= ROWS =
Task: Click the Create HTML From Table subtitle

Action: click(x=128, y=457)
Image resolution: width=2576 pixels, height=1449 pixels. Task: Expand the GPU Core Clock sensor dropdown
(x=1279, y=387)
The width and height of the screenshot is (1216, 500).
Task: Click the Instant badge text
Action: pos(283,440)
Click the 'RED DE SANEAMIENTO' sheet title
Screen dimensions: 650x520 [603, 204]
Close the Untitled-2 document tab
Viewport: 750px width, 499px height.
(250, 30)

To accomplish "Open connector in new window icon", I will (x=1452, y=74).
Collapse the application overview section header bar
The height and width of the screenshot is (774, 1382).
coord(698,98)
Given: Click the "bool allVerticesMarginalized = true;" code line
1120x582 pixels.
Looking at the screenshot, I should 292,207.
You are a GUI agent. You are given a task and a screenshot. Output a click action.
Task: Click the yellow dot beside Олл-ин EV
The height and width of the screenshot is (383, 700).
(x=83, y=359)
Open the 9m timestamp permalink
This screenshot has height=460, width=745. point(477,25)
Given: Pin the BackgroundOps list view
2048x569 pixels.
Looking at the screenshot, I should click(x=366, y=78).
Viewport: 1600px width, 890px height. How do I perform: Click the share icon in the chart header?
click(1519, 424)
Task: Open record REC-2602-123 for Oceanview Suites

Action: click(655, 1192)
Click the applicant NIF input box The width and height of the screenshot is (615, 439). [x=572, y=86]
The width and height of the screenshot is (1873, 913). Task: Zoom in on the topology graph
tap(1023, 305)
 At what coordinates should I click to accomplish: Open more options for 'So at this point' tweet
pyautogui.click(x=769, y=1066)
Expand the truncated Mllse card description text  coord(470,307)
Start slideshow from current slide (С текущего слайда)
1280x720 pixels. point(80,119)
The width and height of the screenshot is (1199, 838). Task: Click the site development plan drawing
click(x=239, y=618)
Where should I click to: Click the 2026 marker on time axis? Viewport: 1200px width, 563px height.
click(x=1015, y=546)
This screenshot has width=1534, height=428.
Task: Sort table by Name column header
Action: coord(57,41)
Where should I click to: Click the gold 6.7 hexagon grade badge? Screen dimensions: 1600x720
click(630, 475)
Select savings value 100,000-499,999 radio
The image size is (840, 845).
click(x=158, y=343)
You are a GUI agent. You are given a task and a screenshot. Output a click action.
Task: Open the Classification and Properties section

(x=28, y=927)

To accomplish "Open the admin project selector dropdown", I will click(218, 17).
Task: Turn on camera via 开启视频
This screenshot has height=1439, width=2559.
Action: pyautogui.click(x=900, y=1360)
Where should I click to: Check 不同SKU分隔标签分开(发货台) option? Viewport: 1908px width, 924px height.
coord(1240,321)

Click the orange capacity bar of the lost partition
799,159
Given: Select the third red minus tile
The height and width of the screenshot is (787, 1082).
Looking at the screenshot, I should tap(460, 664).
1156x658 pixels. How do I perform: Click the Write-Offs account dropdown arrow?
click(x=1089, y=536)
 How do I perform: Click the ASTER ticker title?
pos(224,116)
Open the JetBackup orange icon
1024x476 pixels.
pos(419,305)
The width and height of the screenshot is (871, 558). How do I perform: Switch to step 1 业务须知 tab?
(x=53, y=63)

= EXERCISE =
Retype all of the material above line for line, keeping every character unchanged.

= RESPONSE TO THIS EXERCISE =
Task: Click the Create HTML From Table subtitle

Action: click(x=128, y=457)
Image resolution: width=2576 pixels, height=1449 pixels. Task: Expand the GPU Core Clock sensor dropdown
(x=1279, y=387)
The width and height of the screenshot is (1216, 500).
Task: Click the Instant badge text
Action: pos(283,440)
Click the 'RED DE SANEAMIENTO' sheet title
Screen dimensions: 650x520 [603, 204]
Close the Untitled-2 document tab
Viewport: 750px width, 499px height.
(250, 30)

To accomplish "Open connector in new window icon", I will (x=1452, y=74).
Collapse the application overview section header bar
The height and width of the screenshot is (774, 1382).
coord(698,98)
Given: Click the "bool allVerticesMarginalized = true;" code line
1120x582 pixels.
Looking at the screenshot, I should 292,207.
You are a GUI agent. You are given a task and a screenshot. Output a click action.
Task: Click the yellow dot beside Олл-ин EV
The height and width of the screenshot is (383, 700).
(x=83, y=359)
Open the 9m timestamp permalink
This screenshot has height=460, width=745. point(477,25)
Given: Pin the BackgroundOps list view
2048x569 pixels.
Looking at the screenshot, I should click(x=366, y=78).
Viewport: 1600px width, 890px height. How do I perform: Click the share icon in the chart header?
click(1519, 424)
Task: Open record REC-2602-123 for Oceanview Suites

Action: click(655, 1192)
Click the applicant NIF input box The width and height of the screenshot is (615, 439). [x=572, y=86]
The width and height of the screenshot is (1873, 913). Task: Zoom in on the topology graph
tap(1023, 305)
 At what coordinates should I click to accomplish: Open more options for 'So at this point' tweet
pyautogui.click(x=769, y=1066)
Expand the truncated Mllse card description text  coord(470,307)
Start slideshow from current slide (С текущего слайда)
1280x720 pixels. point(80,119)
The width and height of the screenshot is (1199, 838). Task: Click the site development plan drawing
click(x=239, y=618)
Where should I click to: Click the 2026 marker on time axis? Viewport: 1200px width, 563px height.
click(x=1015, y=546)
This screenshot has width=1534, height=428.
Task: Sort table by Name column header
Action: coord(57,41)
Where should I click to: Click the gold 6.7 hexagon grade badge? Screen dimensions: 1600x720
click(630, 475)
Select savings value 100,000-499,999 radio
The image size is (840, 845).
click(x=158, y=343)
You are a GUI agent. You are given a task and a screenshot. Output a click action.
Task: Open the Classification and Properties section

(x=28, y=927)

To accomplish "Open the admin project selector dropdown", I will click(218, 17).
Task: Turn on camera via 开启视频
This screenshot has height=1439, width=2559.
Action: pyautogui.click(x=900, y=1360)
Where should I click to: Check 不同SKU分隔标签分开(发货台) option? Viewport: 1908px width, 924px height.
coord(1240,321)

Click the orange capacity bar of the lost partition
799,159
Given: Select the third red minus tile
The height and width of the screenshot is (787, 1082).
Looking at the screenshot, I should tap(460, 664).
1156x658 pixels. How do I perform: Click the Write-Offs account dropdown arrow?
click(x=1089, y=536)
 How do I perform: Click the ASTER ticker title?
pos(224,116)
Open the JetBackup orange icon
1024x476 pixels.
pos(419,305)
The width and height of the screenshot is (871, 558). How do I perform: Switch to step 1 业务须知 tab?
(x=53, y=63)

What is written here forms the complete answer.